The injection was smaller than the consensus expectations of analysts surveyed by S&P Global Platts, who called for a 49 Bcf build. The injection was less than half the 92 Bcf build reported during the same week in 2019 and slightly smaller than the five-year average build of 49 Bcf.
The injection was substantially smaller than the 73 Bcf build reported for the week prior.
After seven consecutive weeks of warmer-than-normal temperatures, the US-wide average dropped to 52 degrees Fahrenheit from 58 F, and was 5 degrees below the 10-year average. As a result of the additional heating demand, modeled estimates for residential and commercial demand increased 5.4 Bcf/d week over week, according to S&P Global Platts Analytics.
Total demand was up by 5% from the week before, rising 4.7 Bcf/d to average 90.3 Bcf/d, as temperatures across the central and eastern US fell sharply. While widespread social distancing and non-essential business closures may have changed a lot about daily life in the US, they have yet to slice into natural gas demand.

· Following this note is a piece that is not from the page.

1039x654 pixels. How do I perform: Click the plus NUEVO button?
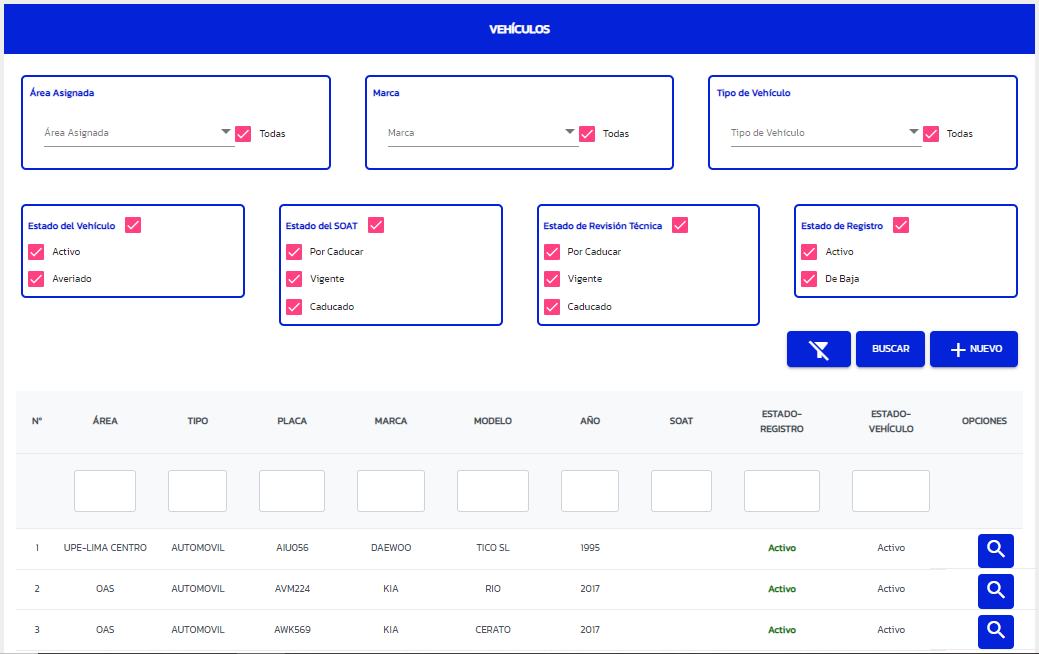coord(973,349)
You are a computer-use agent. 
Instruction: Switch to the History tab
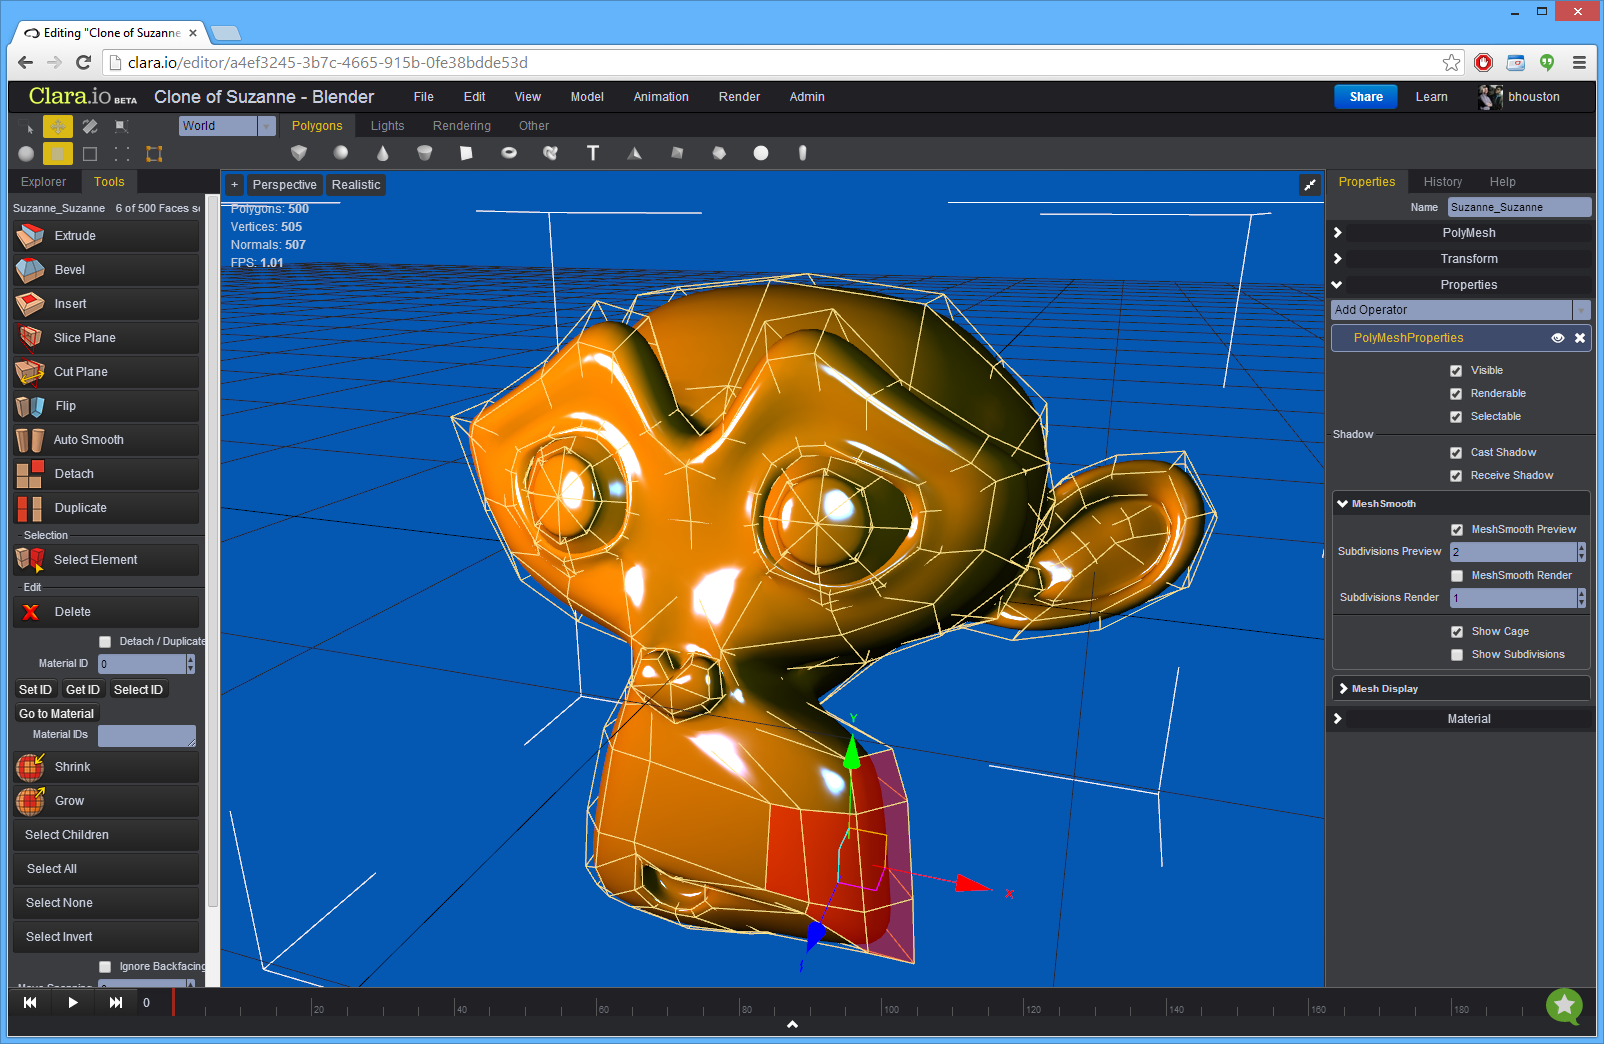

Storage volumes stood at 827 Bcf at the end of the most recent reporting week, or 63% above the year-ago level of 1.313 Tcf, and 364 Bcf, or 20.5%, higher than the five-year average of 1.776 Tcf, according to EIA data.
The NYMEX May gas futures contract slipped 3.7 cents to $1.902/MMBtu in trading following the release of the weekly storage report.
The balance-of-summer Henry Hub contract strip slipped about 3 cents during Thursday trading. The decline does little to detract from the recent gains achieved over the past week. Wednesday's summer-strip settlement of $2.22 marked a nearly 30 cent gain from a week earlier, as expectations for sharp declines in associated gas production overwhelm the likely bearish effects of lost demand due to the coronavirus.
Platts Analytics' supply and demand model currently expects a 65 Bcf build in US storage volumes in the week ending Friday, which would slightly reduce the surplus to the five-year average.
The effects of colder weather have unraveled during the week in progress. Widespread warmer weather has driven total US demand down by 5 Bcf/d. Much of the declines stem from reduced home heating loads in the Midwest, Mountain and Pacific regions.